If the sObject happens to be a Map key, its value will almost certainly become inaccessible because the change in hash code will direct the lookup to a different bucket. If it’s a Set member, contains will likely return false fo the same reason.

Here’s an example that you can run as Anonymous Apex:

Most programmers are accustomed to Java’s default implementations for hashCode and, more importantly, equals, both of which effectively use memory locations and therefore proxy object identity. Although it’s certainly possible to implement hashCode and equals to use field values, like sObject, it’s not expected.

The upshot of all this is that one has to be careful about Map keys and Set members that are non-base types.
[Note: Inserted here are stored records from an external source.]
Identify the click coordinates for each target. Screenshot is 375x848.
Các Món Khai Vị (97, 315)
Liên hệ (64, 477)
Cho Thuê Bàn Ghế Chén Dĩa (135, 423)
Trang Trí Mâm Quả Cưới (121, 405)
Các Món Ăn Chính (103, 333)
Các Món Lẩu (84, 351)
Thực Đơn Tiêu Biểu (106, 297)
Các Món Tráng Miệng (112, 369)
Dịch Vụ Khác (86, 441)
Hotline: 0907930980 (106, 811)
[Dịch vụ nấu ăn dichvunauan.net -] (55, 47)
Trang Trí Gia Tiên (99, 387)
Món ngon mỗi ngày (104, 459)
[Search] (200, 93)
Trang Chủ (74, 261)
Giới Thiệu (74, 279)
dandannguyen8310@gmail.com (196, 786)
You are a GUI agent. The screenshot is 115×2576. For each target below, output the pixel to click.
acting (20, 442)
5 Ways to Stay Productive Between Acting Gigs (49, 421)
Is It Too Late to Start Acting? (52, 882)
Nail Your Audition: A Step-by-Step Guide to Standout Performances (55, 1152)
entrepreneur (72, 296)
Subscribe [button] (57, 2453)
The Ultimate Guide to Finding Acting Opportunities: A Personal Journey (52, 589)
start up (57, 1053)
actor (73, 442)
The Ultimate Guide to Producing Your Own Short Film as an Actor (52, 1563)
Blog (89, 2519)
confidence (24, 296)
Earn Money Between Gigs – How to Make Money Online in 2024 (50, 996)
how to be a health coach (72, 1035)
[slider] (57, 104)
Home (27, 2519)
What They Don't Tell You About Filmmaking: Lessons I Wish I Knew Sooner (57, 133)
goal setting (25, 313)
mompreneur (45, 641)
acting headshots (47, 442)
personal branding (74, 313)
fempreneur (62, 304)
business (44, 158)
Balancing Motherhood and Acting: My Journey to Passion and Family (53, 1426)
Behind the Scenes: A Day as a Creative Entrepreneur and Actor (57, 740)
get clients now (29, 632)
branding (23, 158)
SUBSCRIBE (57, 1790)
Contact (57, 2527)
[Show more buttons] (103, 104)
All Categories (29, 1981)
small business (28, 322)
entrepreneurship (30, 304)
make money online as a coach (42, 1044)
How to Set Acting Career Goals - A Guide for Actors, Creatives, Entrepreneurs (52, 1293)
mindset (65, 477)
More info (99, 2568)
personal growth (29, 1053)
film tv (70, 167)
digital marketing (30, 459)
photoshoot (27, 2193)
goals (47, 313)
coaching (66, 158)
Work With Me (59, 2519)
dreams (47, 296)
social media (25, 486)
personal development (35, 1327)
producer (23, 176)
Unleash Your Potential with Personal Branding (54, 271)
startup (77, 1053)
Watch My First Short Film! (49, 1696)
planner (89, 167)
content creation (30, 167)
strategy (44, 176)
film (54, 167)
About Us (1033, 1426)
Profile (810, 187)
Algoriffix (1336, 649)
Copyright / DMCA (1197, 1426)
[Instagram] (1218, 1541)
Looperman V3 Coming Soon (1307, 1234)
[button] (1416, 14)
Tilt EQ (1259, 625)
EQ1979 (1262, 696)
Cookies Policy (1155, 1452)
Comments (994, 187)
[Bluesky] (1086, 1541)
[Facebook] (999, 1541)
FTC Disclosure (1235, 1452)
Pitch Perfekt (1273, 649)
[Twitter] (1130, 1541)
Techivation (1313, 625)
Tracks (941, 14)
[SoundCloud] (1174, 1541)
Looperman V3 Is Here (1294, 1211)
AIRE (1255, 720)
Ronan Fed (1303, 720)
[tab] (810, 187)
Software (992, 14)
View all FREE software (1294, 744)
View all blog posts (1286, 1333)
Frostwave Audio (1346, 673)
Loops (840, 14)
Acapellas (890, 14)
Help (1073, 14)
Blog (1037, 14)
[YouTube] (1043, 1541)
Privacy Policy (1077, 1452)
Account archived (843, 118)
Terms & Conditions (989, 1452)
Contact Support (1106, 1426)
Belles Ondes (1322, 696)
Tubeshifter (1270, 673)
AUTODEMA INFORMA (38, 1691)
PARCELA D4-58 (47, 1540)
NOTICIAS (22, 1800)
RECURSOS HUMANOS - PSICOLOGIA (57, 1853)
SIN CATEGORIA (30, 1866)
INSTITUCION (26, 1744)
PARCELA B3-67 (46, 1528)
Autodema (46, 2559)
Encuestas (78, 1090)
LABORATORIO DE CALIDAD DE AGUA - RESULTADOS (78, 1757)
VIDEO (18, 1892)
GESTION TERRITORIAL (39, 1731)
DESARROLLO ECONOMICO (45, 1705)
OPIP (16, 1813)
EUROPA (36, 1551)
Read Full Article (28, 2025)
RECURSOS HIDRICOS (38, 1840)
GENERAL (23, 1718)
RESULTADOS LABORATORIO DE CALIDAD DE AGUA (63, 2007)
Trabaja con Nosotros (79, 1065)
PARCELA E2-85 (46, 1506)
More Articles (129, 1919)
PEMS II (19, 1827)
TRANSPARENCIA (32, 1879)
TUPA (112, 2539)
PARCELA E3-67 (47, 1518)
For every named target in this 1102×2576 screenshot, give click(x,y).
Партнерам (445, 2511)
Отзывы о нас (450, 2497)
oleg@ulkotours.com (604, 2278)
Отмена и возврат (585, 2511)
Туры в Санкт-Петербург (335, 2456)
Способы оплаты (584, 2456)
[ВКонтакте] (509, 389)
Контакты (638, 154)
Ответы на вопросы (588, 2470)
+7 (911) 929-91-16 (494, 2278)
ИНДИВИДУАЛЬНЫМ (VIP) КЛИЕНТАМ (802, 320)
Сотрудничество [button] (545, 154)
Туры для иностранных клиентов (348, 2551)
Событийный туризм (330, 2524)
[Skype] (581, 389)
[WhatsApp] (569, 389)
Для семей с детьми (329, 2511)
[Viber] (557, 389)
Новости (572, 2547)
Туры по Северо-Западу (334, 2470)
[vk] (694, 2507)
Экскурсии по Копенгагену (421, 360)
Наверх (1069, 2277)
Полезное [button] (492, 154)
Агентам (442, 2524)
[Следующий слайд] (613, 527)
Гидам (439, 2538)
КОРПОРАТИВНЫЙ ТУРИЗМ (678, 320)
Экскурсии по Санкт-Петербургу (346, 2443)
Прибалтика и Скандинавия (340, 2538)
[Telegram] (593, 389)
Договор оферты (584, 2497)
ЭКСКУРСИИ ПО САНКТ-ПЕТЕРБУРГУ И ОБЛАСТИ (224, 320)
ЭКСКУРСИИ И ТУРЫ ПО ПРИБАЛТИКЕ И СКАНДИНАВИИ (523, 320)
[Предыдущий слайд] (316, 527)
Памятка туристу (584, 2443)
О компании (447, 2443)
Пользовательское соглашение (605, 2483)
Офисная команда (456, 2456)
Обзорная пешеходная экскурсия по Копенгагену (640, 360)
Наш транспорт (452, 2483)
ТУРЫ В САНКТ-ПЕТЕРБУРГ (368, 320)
This is true for Java, but it’s especially true for Apex because of the special case of sObjects.

This led to the first production Apex Linter, which was a simple Bash script that used regular expressions to flag Maps using non-base types as keys. We created a Jenkins project for it and ran it using a GitHub Pull Request Builder. Of course we had to clean up a lot of code, but in most cases we found that the Map wasn’t needed at all, and that a List would could often replace a Set.

In cases where the Map or Set is used within one method, especially in tests, we wanted an easy way to override the linter’s warning on a line-by-line basis. You can do this by adding a link to the documentation in a comment on the same line:

https://github.com/quantcast/apexlint/blob/master/MAPS-AND-SETS.md

Often, we add „known risk“ to the comment because everything is sweetened by risk. Except software development.

My colleague Simon Law got excited about making it even better, and ported my two scripts into a single Python module to make it easier to add new validators and test them. It even has color syntax highlighting! This is the version we’ve released as an open-source project:

https://github.com/quantcast/apexlint

It flags the following cases:

  • Object types as Map keys or Set members
    • sObject hashes are computed from field values. Changes to field values of keys make Map values inaccessible. For Set, it causes Set.contains() to return false.
    • Object hashes default to memory locations
    • These differences produce subtle bugs, so we recommend against the practice. However, we do allow it with a link to the issue documentation.
  • SeeAllData in tests
    • Creates situations in which test execution can conflict with production data.
    • Encourages DML in tests, which slows them down.
    • Production systems that lock rows used by tests can cause them to fail, causing deployments to fail randomly. Conversely, tests that lock rows used by production systems can cause production processes to fail.
    • SeeAllData=false doesn’t do anything in classes annotated with SeeAllData=true!
  • No @future in test classes
    • Futures are scheduled in a small finite queue which is shared across the org. As with SeeAllData, the contention can lead to bad behavior. It also makes your tests arbitrarily slow, leading to longer deployment times.
    • If „Disable Parallel Test Execution“ is off, this queue can get full very quickly.
    • We recommend that you use @testSetup instead of @future to avoid „mixed DML“ issues, and use Test.startTest() and Test.stopTest() to avoid „Too Many SOQL Queries.“
  • A check for the obsolete testMethod keyword
    • Use the @isTest annotation instead.

Mercifully, we only found one bug caused by improper keys with Map in our code, and in general we’ve found that most uses of Map weren’t even necessary.

Although it was a lot of work to remove SeeAllData and @future from our tests, these changes cut our deployment time in half! We went from only being able to schedule only one deployment per day to as many as five!

We hope you’ll benefit from these suggestions.